## The task
Return all lines below containing the word "file".

## Saved data entries
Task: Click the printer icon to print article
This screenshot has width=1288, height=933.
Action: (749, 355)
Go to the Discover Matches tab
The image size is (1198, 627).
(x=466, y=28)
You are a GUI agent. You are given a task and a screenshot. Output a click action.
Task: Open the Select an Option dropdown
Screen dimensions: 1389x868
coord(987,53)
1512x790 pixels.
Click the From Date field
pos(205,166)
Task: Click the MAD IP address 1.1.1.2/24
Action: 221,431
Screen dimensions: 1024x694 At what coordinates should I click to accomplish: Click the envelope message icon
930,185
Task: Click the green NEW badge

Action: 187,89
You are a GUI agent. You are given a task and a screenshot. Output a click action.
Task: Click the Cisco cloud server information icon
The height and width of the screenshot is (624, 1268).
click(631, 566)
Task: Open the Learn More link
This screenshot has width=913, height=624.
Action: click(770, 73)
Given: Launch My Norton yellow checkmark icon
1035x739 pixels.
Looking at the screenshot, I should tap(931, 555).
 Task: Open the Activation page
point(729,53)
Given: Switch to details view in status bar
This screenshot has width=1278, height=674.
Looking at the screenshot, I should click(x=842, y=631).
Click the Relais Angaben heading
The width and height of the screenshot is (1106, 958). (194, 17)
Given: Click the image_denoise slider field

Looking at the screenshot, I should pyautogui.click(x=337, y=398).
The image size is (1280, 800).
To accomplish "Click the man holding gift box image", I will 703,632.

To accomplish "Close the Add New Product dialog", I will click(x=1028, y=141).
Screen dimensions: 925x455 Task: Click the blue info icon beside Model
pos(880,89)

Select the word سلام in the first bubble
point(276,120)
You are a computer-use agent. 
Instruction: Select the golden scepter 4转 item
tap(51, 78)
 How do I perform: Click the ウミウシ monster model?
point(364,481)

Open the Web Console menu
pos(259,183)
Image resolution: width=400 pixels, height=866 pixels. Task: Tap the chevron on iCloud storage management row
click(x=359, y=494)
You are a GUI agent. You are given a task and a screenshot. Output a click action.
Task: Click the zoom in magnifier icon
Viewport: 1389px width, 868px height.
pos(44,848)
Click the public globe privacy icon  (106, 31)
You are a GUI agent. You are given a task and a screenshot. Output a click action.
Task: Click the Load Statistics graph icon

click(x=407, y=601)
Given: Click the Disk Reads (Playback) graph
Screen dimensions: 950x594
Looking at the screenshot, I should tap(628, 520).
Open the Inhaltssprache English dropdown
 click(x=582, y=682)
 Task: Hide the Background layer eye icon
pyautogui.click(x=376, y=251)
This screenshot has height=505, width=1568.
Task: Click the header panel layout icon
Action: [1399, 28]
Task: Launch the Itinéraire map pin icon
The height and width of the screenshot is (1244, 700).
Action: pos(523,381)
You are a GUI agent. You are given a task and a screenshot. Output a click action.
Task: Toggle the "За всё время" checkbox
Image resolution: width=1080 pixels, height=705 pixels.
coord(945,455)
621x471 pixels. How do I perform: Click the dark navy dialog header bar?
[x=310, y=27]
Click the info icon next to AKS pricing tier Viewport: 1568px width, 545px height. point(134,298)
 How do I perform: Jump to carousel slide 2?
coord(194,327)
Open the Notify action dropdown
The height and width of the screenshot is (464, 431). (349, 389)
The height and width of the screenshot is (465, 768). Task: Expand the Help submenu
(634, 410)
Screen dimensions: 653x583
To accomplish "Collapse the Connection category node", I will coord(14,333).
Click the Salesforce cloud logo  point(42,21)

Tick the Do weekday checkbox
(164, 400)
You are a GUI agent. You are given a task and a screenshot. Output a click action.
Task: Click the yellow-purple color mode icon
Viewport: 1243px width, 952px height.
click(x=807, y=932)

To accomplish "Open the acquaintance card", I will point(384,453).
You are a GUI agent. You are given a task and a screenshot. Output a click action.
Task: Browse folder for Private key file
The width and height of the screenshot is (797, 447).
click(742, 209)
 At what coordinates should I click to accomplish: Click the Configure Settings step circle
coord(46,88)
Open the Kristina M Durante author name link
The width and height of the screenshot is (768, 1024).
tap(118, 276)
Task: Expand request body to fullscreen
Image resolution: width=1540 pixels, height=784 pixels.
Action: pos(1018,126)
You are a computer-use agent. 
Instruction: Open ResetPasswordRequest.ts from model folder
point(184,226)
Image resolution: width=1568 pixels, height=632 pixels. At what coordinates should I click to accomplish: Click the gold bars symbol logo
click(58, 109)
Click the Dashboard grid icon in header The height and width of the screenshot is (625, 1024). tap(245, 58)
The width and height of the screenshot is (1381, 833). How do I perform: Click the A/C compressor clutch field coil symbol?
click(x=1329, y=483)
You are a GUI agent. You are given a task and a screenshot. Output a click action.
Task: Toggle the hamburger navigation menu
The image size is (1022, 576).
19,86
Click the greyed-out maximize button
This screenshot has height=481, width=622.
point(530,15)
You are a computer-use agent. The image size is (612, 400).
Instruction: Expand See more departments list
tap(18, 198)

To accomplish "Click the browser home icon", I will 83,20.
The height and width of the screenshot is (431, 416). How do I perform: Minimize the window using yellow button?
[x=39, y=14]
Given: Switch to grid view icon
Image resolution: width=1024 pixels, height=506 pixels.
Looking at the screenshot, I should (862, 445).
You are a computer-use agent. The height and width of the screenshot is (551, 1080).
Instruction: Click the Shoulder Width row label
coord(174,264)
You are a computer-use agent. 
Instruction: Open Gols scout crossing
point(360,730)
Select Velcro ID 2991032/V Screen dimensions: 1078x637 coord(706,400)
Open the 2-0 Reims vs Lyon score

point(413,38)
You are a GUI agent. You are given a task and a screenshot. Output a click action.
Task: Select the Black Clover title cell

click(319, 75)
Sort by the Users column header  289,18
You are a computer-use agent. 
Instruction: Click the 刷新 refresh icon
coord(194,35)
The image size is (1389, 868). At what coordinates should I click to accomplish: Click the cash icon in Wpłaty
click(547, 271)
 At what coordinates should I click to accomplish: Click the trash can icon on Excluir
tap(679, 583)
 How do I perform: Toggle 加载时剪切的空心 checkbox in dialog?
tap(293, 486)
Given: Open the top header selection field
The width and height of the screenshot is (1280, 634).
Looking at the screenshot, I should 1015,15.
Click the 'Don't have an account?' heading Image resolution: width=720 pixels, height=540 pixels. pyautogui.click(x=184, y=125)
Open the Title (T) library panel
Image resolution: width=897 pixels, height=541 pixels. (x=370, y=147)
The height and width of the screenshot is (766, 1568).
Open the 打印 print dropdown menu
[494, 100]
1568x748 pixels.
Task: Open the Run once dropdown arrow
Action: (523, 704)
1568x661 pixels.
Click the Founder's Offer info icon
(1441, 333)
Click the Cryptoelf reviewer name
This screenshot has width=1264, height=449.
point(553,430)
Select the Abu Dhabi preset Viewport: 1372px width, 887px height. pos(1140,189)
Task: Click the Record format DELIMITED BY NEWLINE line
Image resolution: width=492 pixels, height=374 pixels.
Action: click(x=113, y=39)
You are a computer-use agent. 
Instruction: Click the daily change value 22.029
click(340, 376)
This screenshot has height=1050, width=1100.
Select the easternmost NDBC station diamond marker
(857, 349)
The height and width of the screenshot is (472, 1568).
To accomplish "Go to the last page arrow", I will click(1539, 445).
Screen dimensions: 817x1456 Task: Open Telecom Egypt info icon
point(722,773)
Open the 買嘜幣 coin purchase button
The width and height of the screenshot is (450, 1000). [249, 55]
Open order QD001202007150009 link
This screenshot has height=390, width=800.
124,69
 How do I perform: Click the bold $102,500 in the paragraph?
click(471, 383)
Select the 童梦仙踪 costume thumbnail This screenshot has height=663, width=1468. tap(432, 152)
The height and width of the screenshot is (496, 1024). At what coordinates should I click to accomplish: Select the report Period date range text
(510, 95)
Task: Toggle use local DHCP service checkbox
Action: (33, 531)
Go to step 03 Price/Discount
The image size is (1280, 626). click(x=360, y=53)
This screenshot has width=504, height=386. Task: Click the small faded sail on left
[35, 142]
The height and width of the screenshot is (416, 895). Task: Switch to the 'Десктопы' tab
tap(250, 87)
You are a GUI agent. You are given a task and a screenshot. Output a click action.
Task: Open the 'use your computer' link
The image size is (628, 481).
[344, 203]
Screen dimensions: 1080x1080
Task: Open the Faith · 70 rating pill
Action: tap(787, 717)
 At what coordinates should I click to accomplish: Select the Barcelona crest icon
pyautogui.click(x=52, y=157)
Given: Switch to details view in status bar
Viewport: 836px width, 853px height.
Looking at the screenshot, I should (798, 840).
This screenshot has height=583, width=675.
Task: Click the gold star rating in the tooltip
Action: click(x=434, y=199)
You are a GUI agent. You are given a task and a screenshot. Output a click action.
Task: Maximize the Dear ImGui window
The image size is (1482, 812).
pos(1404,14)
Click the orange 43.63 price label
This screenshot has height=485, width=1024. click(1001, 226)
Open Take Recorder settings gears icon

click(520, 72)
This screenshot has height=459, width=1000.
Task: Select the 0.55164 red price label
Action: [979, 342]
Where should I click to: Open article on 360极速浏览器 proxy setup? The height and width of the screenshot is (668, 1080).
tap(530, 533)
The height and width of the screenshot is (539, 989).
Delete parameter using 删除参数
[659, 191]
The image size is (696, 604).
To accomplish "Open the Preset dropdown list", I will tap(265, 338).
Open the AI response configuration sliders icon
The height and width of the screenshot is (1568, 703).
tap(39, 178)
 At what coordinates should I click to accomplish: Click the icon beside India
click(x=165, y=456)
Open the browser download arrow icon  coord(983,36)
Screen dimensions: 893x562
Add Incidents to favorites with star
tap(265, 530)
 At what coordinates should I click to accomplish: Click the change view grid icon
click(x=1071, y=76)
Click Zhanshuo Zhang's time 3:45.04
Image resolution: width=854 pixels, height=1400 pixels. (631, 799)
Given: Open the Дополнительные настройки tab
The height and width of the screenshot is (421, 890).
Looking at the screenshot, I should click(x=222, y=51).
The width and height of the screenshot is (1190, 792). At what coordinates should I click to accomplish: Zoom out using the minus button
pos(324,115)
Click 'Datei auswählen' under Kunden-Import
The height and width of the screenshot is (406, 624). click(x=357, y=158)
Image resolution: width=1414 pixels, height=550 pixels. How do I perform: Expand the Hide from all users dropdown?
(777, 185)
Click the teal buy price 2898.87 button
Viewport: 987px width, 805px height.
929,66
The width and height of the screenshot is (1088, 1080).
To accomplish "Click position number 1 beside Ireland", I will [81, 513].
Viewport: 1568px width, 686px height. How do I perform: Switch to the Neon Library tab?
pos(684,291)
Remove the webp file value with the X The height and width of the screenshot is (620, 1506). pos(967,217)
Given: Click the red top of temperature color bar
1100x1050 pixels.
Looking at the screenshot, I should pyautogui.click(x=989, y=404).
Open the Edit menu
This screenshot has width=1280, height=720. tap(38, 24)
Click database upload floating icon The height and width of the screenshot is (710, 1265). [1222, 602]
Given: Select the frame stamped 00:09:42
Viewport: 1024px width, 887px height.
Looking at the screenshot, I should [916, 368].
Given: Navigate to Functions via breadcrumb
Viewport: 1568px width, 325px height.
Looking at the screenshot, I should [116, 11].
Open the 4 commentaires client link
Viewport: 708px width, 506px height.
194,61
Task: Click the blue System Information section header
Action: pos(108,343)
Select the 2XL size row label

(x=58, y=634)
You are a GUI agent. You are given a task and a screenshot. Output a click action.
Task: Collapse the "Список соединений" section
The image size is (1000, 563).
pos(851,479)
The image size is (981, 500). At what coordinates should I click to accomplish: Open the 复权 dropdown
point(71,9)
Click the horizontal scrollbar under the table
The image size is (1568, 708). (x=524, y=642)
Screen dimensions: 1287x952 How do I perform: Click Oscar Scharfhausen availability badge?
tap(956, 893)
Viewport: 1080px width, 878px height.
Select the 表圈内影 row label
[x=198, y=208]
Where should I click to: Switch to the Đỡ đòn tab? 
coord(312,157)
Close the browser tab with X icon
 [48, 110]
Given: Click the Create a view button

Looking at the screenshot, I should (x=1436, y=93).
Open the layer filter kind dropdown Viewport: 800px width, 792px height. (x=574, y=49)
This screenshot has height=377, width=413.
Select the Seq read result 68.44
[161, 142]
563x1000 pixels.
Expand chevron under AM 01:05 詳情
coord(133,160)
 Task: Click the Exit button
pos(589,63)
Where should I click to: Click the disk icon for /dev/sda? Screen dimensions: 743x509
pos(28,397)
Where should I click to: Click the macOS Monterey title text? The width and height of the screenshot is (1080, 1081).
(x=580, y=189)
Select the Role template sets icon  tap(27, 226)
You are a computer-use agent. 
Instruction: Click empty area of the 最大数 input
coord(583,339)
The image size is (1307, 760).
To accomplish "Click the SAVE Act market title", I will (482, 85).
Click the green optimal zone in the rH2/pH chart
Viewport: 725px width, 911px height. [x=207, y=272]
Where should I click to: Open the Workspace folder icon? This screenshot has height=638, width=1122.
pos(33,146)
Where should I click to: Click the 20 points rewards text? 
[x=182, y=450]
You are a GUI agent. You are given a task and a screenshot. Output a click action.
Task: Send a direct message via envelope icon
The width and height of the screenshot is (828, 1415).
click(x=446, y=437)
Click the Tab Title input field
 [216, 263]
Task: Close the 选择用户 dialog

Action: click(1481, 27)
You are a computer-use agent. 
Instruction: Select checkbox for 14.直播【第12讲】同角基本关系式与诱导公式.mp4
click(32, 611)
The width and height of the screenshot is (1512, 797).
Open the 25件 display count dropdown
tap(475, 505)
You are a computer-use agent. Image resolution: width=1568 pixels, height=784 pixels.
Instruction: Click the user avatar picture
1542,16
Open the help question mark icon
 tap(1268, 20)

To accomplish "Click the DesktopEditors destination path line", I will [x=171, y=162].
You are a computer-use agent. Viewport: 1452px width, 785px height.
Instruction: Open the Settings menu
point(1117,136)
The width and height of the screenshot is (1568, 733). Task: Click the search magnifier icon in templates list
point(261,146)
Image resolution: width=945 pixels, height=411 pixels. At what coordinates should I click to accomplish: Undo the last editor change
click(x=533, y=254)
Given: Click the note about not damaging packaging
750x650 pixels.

## Result
Task: Browse folder for Private key file
Remove the webp file value with the X The height and width of the screenshot is (620, 1506). pos(967,217)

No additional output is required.